What was the rainfall for the 1st May 2019 in Richmond RAF?

In [None]:
###############################################################################
# What was the rainfall for the 1st May 2019 in Richmond RAF
###############################################################################

# extract series matching exact date - containing only rainfall column
rainfall_2019_05_01 = richmond_raaf.loc[(richmond_raaf["Year"] == 2019) & (richmond_raaf["Month"] == 5) & (richmond_raaf["Day"] == 1),"Rainfall amount (millimetres)"]

rain = rainfall_2019_05_01.values[0]

print("Rainfall for the 1st May 2019 in Richmond RAF was " + str(rain) + 'mm')


# Exercise

What is the title of the 6th row in the `workouts.csv` file?

In [None]:
###############################################################################
# What is the title of the 6th row in the `workouts.csv` file?
###############################################################################

workouts = pd.read_csv("data/workouts.csv")

title = workouts.iloc[6, 0] # Second column = Title

print(f'The tile of the 6th row in workouts.csv is = "{title}"')

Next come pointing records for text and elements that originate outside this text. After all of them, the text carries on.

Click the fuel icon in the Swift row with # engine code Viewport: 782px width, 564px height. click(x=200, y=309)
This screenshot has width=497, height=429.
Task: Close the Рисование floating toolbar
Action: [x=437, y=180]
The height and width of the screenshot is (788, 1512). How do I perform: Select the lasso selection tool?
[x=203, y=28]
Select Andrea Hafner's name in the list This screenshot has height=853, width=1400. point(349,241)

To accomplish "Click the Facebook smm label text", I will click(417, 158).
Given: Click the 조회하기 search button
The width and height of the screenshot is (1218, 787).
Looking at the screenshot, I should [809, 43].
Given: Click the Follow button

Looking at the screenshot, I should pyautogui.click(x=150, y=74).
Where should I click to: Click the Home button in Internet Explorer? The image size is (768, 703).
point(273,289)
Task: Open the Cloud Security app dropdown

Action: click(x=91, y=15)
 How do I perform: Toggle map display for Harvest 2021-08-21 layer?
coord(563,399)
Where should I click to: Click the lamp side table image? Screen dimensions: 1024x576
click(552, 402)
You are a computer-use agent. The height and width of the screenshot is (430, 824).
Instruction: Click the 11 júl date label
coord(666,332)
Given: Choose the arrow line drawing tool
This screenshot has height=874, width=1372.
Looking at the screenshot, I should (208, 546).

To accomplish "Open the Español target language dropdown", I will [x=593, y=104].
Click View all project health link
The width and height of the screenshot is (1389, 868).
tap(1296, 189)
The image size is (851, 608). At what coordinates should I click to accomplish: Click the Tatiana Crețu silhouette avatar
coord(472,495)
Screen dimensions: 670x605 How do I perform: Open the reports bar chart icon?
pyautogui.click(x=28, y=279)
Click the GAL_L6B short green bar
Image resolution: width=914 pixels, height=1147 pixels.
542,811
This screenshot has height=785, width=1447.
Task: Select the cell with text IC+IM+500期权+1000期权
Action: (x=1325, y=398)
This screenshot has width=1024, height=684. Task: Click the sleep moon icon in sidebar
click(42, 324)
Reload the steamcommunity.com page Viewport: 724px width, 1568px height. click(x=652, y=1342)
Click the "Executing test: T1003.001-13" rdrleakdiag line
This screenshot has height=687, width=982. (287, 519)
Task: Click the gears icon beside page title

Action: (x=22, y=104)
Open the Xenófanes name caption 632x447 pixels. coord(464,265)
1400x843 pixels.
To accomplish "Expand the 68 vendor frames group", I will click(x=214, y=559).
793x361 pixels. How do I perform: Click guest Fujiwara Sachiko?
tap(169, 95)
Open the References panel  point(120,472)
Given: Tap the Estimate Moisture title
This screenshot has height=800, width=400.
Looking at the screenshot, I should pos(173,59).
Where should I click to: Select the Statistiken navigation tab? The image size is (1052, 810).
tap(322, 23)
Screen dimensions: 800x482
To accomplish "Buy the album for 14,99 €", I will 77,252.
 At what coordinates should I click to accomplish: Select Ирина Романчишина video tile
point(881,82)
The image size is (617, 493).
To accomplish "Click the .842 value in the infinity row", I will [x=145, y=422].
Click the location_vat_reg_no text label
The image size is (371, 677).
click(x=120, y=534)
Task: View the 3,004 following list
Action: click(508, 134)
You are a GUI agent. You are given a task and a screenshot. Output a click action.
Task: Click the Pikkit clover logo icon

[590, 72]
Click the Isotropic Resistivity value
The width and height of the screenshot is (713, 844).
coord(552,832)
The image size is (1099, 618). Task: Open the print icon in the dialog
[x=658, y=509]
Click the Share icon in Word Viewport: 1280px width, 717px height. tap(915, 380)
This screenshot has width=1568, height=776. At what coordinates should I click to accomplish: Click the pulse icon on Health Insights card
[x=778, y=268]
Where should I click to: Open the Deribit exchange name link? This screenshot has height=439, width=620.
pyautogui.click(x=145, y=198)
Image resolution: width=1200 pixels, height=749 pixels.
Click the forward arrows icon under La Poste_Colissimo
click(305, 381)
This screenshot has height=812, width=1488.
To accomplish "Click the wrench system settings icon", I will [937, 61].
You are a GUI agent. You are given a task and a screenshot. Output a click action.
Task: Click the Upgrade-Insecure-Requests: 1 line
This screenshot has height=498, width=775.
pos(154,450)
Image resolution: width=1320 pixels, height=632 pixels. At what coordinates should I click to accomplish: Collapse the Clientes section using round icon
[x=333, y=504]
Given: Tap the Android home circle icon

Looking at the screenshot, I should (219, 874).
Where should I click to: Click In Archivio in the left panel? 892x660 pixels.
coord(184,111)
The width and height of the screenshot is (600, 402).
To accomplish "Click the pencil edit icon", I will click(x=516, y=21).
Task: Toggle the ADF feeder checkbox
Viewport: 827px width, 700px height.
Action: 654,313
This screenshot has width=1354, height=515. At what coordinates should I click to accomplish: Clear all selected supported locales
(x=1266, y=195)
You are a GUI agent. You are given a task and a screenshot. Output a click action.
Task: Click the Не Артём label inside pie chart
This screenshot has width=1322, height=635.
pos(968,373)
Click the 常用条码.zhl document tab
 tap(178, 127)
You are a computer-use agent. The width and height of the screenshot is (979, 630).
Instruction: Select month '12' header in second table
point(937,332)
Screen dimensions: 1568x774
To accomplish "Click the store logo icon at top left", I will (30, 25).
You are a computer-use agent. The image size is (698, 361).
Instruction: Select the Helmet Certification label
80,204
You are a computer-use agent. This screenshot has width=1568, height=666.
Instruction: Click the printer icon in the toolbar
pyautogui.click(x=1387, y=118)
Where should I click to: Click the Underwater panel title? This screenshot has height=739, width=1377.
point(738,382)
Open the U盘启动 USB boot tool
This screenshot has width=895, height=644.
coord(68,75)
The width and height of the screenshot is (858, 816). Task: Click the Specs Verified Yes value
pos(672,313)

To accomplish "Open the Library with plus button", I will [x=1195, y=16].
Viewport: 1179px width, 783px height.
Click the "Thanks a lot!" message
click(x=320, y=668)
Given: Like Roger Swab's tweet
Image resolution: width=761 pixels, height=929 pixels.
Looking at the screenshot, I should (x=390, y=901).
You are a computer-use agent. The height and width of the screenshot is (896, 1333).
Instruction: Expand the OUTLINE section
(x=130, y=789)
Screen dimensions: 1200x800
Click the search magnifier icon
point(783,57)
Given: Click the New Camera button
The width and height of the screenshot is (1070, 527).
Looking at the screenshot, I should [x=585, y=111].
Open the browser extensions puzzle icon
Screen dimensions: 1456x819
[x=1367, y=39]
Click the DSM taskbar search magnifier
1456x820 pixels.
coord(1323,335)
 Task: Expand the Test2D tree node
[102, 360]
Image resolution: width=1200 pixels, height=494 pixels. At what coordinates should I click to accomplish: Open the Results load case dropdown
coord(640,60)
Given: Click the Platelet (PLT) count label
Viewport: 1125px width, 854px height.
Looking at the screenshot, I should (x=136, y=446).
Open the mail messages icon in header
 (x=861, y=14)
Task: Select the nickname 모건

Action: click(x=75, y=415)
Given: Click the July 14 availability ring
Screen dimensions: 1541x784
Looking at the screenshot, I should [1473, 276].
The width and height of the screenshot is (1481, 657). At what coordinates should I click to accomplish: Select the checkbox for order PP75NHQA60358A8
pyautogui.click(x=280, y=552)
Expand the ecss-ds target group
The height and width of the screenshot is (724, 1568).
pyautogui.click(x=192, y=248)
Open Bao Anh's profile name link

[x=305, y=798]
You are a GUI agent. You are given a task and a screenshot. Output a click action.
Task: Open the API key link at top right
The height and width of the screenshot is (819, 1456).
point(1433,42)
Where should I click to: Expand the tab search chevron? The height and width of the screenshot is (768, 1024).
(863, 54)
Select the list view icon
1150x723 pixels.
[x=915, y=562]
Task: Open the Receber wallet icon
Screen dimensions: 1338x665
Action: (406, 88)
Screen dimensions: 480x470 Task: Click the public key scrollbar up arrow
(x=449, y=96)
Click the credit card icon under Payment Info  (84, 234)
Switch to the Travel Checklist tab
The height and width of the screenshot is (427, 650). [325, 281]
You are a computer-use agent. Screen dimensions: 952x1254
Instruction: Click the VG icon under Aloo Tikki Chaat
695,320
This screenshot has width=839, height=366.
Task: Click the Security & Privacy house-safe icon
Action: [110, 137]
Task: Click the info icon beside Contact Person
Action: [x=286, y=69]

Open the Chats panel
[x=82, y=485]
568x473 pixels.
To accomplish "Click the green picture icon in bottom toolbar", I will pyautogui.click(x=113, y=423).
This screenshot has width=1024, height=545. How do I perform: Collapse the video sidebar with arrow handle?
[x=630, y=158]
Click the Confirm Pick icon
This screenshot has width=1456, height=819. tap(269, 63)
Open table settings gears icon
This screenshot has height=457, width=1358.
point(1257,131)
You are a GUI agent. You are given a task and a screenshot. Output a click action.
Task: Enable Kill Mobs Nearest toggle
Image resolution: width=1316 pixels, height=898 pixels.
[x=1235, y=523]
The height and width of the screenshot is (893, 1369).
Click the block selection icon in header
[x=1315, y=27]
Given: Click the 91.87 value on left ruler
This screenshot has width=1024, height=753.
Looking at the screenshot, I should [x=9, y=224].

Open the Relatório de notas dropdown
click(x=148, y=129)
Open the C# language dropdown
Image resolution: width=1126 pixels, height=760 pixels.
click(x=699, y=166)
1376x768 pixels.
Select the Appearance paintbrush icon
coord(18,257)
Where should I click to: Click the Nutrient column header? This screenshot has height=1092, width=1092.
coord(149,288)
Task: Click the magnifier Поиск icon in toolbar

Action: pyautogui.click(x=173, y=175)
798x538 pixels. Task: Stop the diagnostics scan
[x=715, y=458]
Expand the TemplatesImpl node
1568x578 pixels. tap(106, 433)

# Using `loc`/`iloc` for everything?

Many pandas programmers just use `loc` and `iloc` for everything but I will not.  Using them "hides" the underlying working of pandas and since we are here to learn, that doesn't suit us.  We will use it when we need to, but stick to square bracket notation as much as possible.  If you post a question on stack overflow you will probably get a `loc`/`iloc` based answer though, so we want to make sure you really know how they work.